→ **The records**
----
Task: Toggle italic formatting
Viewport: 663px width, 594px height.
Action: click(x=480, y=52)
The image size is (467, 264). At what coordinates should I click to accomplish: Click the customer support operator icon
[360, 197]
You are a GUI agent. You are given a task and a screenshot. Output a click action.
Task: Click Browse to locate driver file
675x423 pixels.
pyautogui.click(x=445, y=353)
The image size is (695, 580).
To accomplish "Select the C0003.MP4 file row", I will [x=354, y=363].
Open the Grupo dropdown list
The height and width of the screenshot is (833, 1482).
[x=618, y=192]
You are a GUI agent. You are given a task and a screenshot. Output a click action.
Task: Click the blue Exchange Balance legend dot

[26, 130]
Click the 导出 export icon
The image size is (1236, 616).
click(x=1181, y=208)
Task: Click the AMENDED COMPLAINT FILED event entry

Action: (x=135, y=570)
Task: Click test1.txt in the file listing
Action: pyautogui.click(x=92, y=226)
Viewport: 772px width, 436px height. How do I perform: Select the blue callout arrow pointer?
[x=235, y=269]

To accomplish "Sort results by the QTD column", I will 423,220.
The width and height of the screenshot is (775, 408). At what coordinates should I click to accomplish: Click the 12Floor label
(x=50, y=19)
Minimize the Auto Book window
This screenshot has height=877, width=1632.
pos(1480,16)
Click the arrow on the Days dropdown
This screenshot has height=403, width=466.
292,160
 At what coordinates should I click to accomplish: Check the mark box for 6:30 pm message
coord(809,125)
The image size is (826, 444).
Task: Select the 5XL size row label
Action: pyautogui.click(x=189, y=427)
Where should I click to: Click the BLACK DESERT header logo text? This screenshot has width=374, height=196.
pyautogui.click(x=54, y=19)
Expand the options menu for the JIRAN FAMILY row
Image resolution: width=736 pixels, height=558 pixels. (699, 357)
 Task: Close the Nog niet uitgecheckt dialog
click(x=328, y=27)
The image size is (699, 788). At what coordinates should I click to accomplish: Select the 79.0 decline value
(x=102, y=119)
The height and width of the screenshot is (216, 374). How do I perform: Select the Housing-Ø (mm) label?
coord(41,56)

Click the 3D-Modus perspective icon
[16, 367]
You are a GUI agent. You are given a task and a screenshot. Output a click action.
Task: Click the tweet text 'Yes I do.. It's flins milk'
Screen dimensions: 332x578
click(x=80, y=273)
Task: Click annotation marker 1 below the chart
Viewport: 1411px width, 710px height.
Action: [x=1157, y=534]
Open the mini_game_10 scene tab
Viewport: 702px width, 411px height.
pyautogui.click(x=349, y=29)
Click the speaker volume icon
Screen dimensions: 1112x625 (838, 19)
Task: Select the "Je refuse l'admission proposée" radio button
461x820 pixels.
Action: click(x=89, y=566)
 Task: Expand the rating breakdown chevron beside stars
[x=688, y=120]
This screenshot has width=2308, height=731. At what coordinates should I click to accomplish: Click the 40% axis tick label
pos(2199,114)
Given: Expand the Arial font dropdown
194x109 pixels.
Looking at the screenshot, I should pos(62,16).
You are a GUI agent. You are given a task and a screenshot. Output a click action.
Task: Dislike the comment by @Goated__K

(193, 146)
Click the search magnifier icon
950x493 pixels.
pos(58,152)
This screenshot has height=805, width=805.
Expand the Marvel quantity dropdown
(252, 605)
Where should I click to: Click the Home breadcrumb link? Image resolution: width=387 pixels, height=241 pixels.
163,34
----
→ **Aim of the task**
Repeat the data in full, exactly as supplied.

→ **Exercise output**
Task: Toggle italic formatting
Viewport: 663px width, 594px height.
Action: click(x=480, y=52)
The image size is (467, 264). At what coordinates should I click to accomplish: Click the customer support operator icon
[360, 197]
You are a GUI agent. You are given a task and a screenshot. Output a click action.
Task: Click Browse to locate driver file
675x423 pixels.
pyautogui.click(x=445, y=353)
The image size is (695, 580).
To accomplish "Select the C0003.MP4 file row", I will [x=354, y=363].
Open the Grupo dropdown list
The height and width of the screenshot is (833, 1482).
[x=618, y=192]
You are a GUI agent. You are given a task and a screenshot. Output a click action.
Task: Click the blue Exchange Balance legend dot

[26, 130]
Click the 导出 export icon
The image size is (1236, 616).
click(x=1181, y=208)
Task: Click the AMENDED COMPLAINT FILED event entry

Action: (x=135, y=570)
Task: Click test1.txt in the file listing
Action: pyautogui.click(x=92, y=226)
Viewport: 772px width, 436px height. How do I perform: Select the blue callout arrow pointer?
[x=235, y=269]

To accomplish "Sort results by the QTD column", I will 423,220.
The width and height of the screenshot is (775, 408). At what coordinates should I click to accomplish: Click the 12Floor label
(x=50, y=19)
Minimize the Auto Book window
This screenshot has height=877, width=1632.
pos(1480,16)
Click the arrow on the Days dropdown
This screenshot has height=403, width=466.
292,160
 At what coordinates should I click to accomplish: Check the mark box for 6:30 pm message
coord(809,125)
The image size is (826, 444).
Task: Select the 5XL size row label
Action: pyautogui.click(x=189, y=427)
Where should I click to: Click the BLACK DESERT header logo text? This screenshot has width=374, height=196.
pyautogui.click(x=54, y=19)
Expand the options menu for the JIRAN FAMILY row
Image resolution: width=736 pixels, height=558 pixels. (699, 357)
 Task: Close the Nog niet uitgecheckt dialog
click(x=328, y=27)
The image size is (699, 788). At what coordinates should I click to accomplish: Select the 79.0 decline value
(x=102, y=119)
The height and width of the screenshot is (216, 374). How do I perform: Select the Housing-Ø (mm) label?
coord(41,56)

Click the 3D-Modus perspective icon
[16, 367]
You are a GUI agent. You are given a task and a screenshot. Output a click action.
Task: Click the tweet text 'Yes I do.. It's flins milk'
Screen dimensions: 332x578
click(x=80, y=273)
Task: Click annotation marker 1 below the chart
Viewport: 1411px width, 710px height.
Action: [x=1157, y=534]
Open the mini_game_10 scene tab
Viewport: 702px width, 411px height.
pyautogui.click(x=349, y=29)
Click the speaker volume icon
Screen dimensions: 1112x625 (838, 19)
Task: Select the "Je refuse l'admission proposée" radio button
461x820 pixels.
Action: click(x=89, y=566)
 Task: Expand the rating breakdown chevron beside stars
[x=688, y=120]
This screenshot has width=2308, height=731. At what coordinates should I click to accomplish: Click the 40% axis tick label
pos(2199,114)
Given: Expand the Arial font dropdown
194x109 pixels.
Looking at the screenshot, I should pos(62,16).
You are a GUI agent. You are given a task and a screenshot. Output a click action.
Task: Dislike the comment by @Goated__K

(193, 146)
Click the search magnifier icon
950x493 pixels.
pos(58,152)
This screenshot has height=805, width=805.
Expand the Marvel quantity dropdown
(252, 605)
Where should I click to: Click the Home breadcrumb link? Image resolution: width=387 pixels, height=241 pixels.
163,34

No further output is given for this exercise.